Le fabricant suédois d’équipements miniers Epiroc a obtenu une importante commande d’équipements souterrains de la part de Mopani Copper Mines en Zambie, d’une valeur d’environ 180 millions de couronnes suédoises — soit quelque 20 millions de dollars —, marquant l’une des opérations les plus notables dans le domaine des équipements miniers sur le continent africain au premier trimestre 2026.
Le contrat, enregistré au T1 2026, couvre la fourniture de tombereaux Minetruck MT436 et MT42 S ainsi que de chargeuses Scooptram ST14 S et ST1030. Les livraisons ont déjà commencé et doivent s’achever d’ici la fin de 2026. En plus des équipements eux-mêmes, Epiroc assurera des services de maintenance pour les machines tout au long de leur durée de vie opérationnelle.
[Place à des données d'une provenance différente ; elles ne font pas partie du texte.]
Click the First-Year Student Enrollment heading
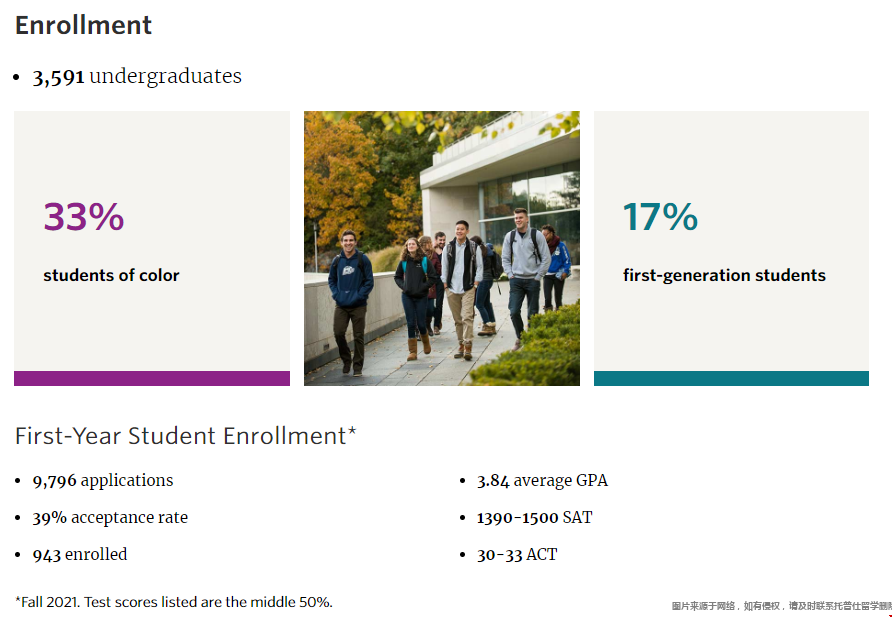 (x=185, y=436)
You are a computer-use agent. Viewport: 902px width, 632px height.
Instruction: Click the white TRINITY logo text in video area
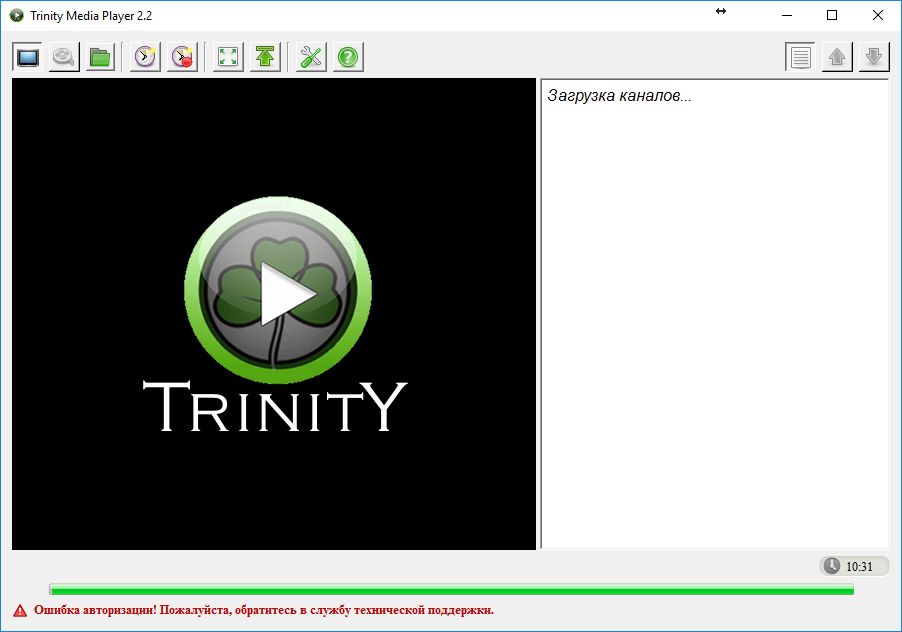click(x=275, y=406)
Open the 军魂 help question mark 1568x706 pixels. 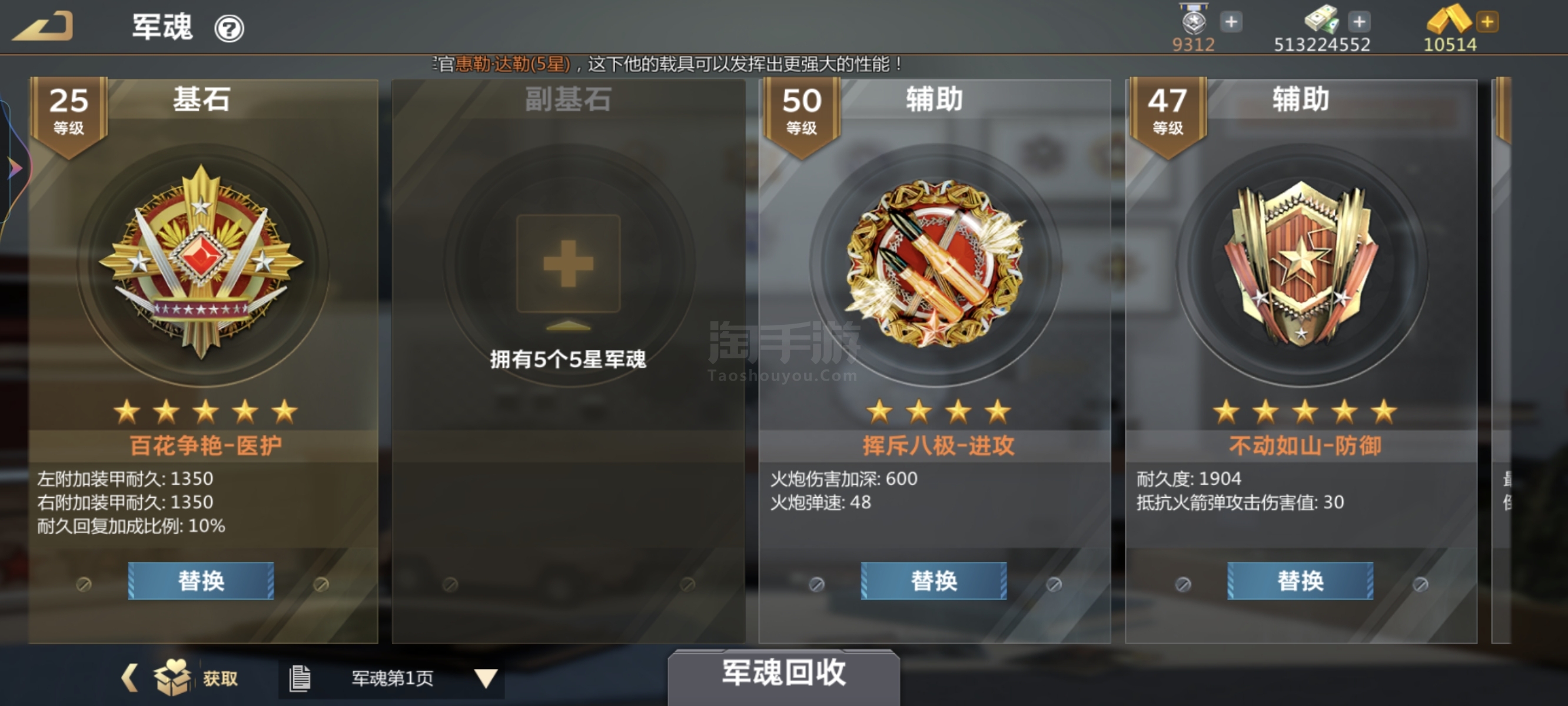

Un partenariat de longue date se renforce
La relation d’Epiroc avec Mopani Copper Mines n’est pas nouvelle. L’OEM suédois fournit depuis de nombreuses années des équipements et des services au producteur zambien de cuivre, et cette dernière commande renforce la profondeur de cette collaboration. La présidente-directrice générale d’Epiroc, Helena Hedblom, a décrit l’accord comme la poursuite de l’engagement de l’entreprise à soutenir les opérations cuprifères africaines.
« Epiroc a une longue histoire de fourniture d’équipements et de services à Mopani Copper Mines », a déclaré Hedblom. « Nous nous réjouissons de continuer à soutenir Mopani dans l’optimisation de ses opérations, cette fois avec nos tombereaux et chargeuses de mine avancés. »
Les Minetruck MT436 et MT42 S sont spécialement conçus pour le transport souterrain dans des environnements de roche dure, afin de maximiser la capacité de charge utile tout en opérant efficacement dans des conditions de galeries confinées. Les chargeuses Scooptram, quant à elles, comptent parmi les machines de chargement-transport-déversement les plus éprouvées d’Epiroc, largement utilisées dans les mines de cuivre et d’or à travers l’Afrique et dans le monde.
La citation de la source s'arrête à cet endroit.